### Information

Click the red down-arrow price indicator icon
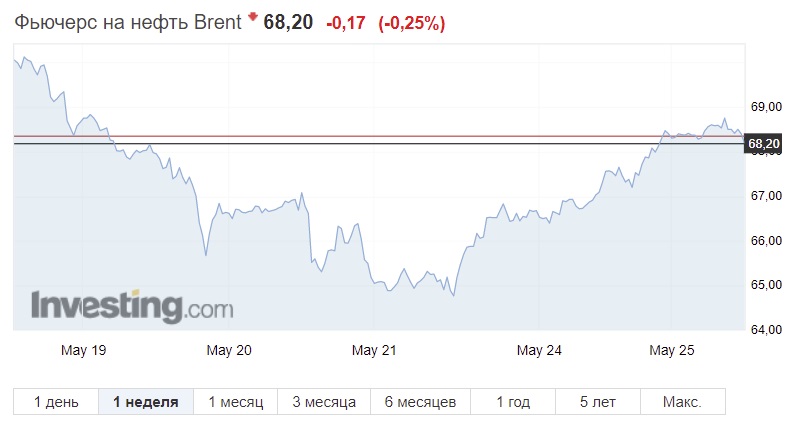Screen dimensions: 797x424 click(253, 17)

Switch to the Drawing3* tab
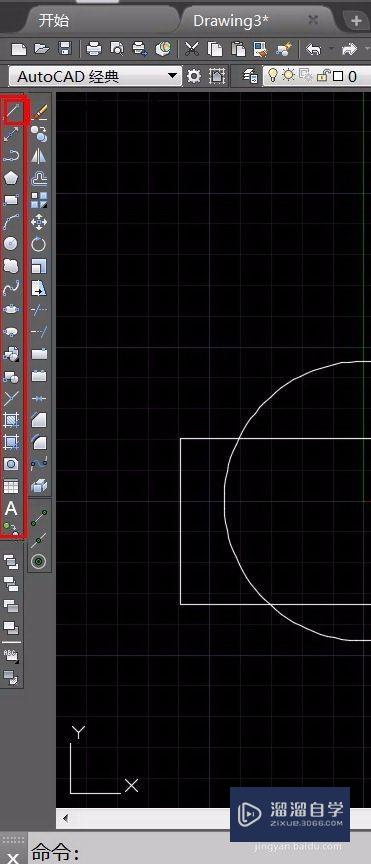click(231, 21)
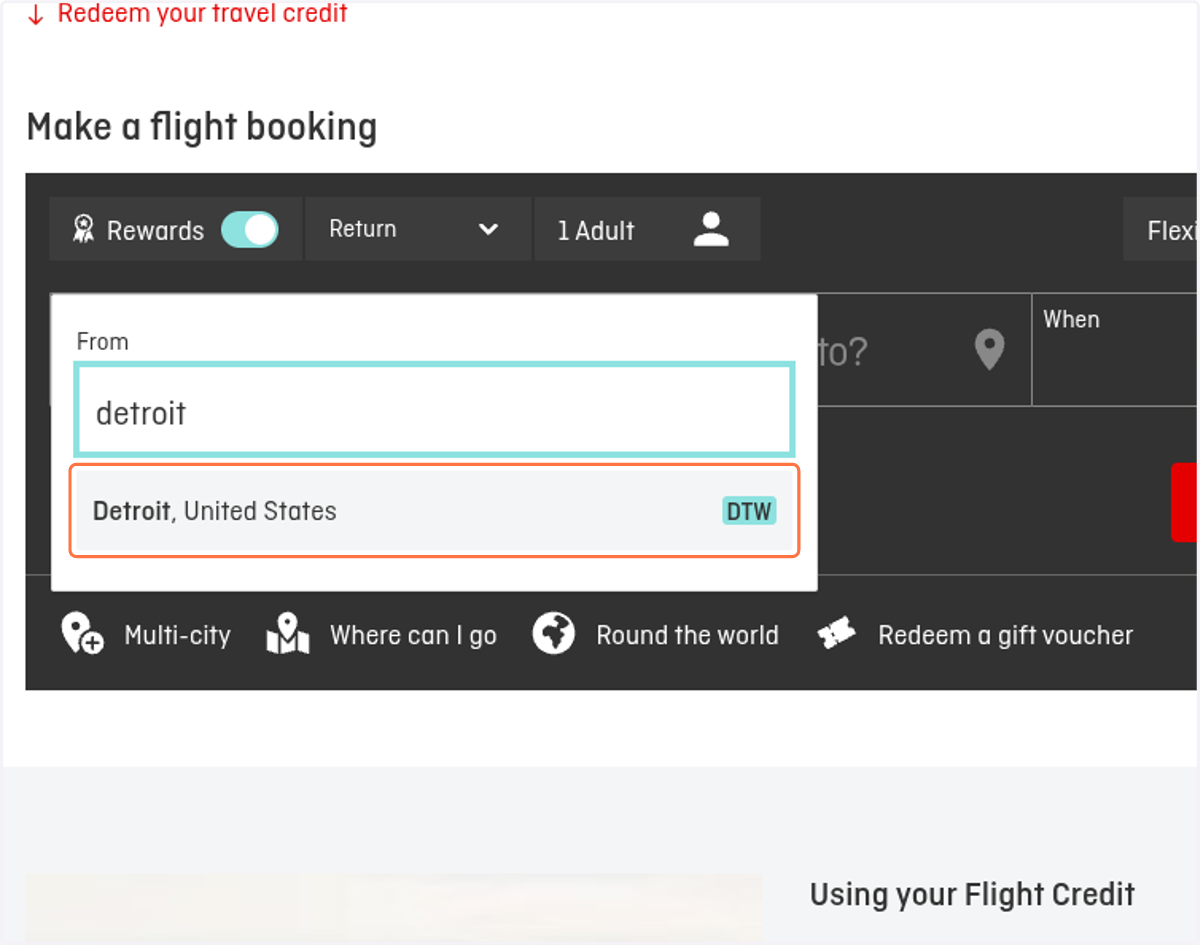Click the From field containing detroit

(x=434, y=410)
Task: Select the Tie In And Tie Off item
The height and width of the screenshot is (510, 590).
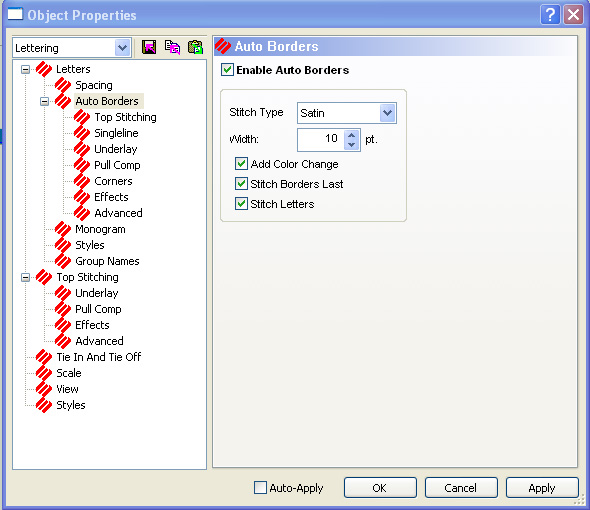Action: [x=99, y=357]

### Exercise aim
Retype each line above precisely, please. Skip anything that is a picture.

### Response below
Click the red down-arrow price indicator icon
Screen dimensions: 797x424 click(253, 17)

Switch to the Drawing3* tab
click(231, 21)
Click the From field containing detroit

(x=434, y=410)
Task: Select the Tie In And Tie Off item
The height and width of the screenshot is (510, 590).
Action: [x=99, y=357]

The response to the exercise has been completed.